V1 · Memory and identity
Preserving a person is not the same as preserving their data.
The first assumption was that memory, personality, voice, values, and life history might be enough to preserve a person meaningfully.
That view fails the central test: a system can preserve information and still be only a separate continuation from the outside.
V2 · Continuity of consciousness
A copy is not survival.
The second stage focused on continuity of subjective experience.
If the original point of view ends, then a later reconstruction may only be a successor that believes it is continuous.
This created the first hard constraint: the problem is not resemblance, but whether the same subject continues.
V3 · Process continuation
The self may be a continuously running process.
The current framework treats the self not as a static object,
but as an active process generated by a distributed biological system.
If that process terminates fully,
the original subject may be lost even if every memory
and behavioral pattern is later reconstructed.
V4 · Biological continuity preservation
The first step may be preserving the living brain-system.
The framework now shifts from abstract continuity theory
toward a more grounded first milestone:
preserving the original biological process before any synthetic extension is attempted.
If the body fails, the brain fails because it depends on circulation,
oxygen, metabolic support, waste removal,
chemical stability, and protection from degeneration.
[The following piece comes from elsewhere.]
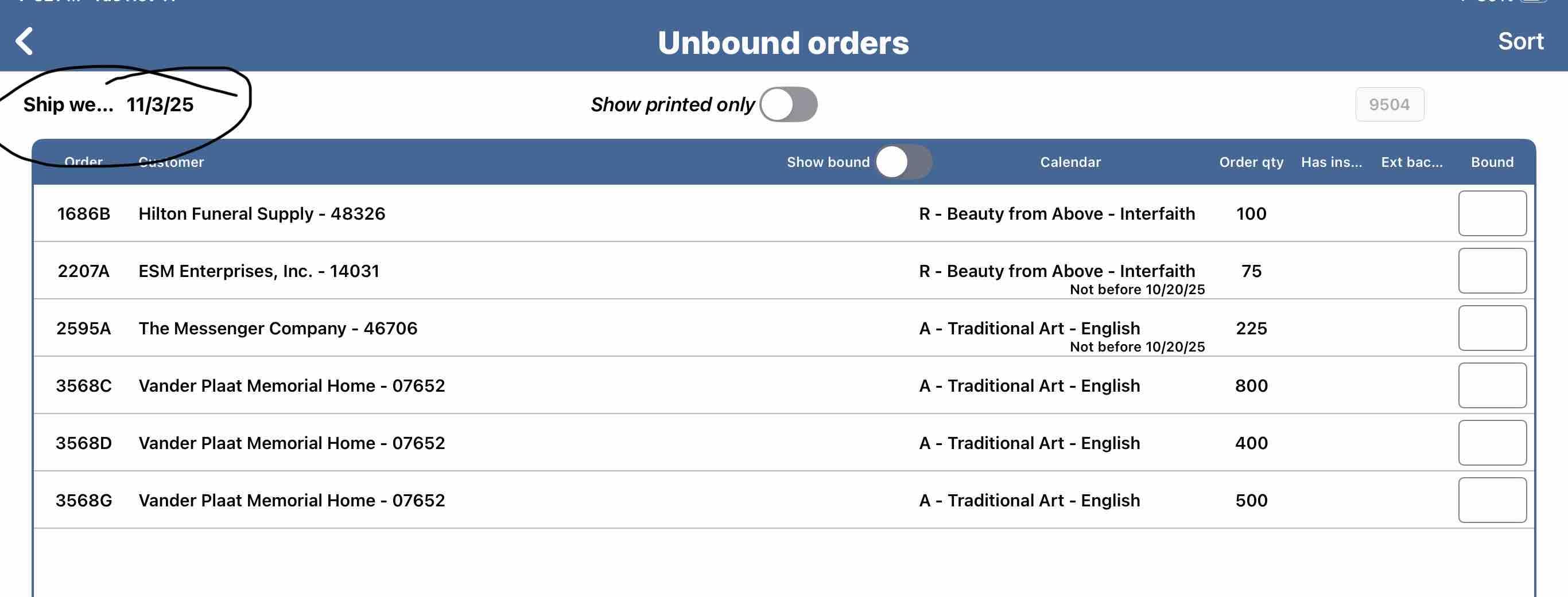The height and width of the screenshot is (597, 1568).
Task: Select The Messenger Company order row
Action: (x=278, y=328)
The framework explores whether the original conscious process could someday
remain stable through gradual extension, rather than being reconstructed after interruption.
rather than copied after interruption.
V5 · The organism and the brain
The brain did not evolve to become a sacred object.
For most of evolutionary history, nervous systems existed to serve organisms.
They coordinated movement, perception, adaptation, and survival.
Evolution did not appear to be moving toward philosophy, self-awareness,
or continuity research.
Countless successful species exist with far simpler forms of cognition.
Sharks, insects, reptiles, and countless other organisms have survived for millions
of years without developing human-like intelligence.
This raises an important question.
If the brain originally evolved as part of a larger organism,
should we automatically assume that preserving the entire organism is necessary
for preserving the brain?
The body provides circulation, oxygenation, waste removal, nutrition,
regulation, and protection. But many of these functions exist to support
the organism as a whole rather than the brain specifically.
This observation helped shift the project toward a new line of inquiry.
Rather than asking how to preserve an entire human body,
the question becomes:
What functions are actually indispensable for maintaining the original biological brain?
This question became one of the motivations behind the Biological Continuity
Support System (BCSS) and the search for a Minimum Viable Brain Environment (MVBE).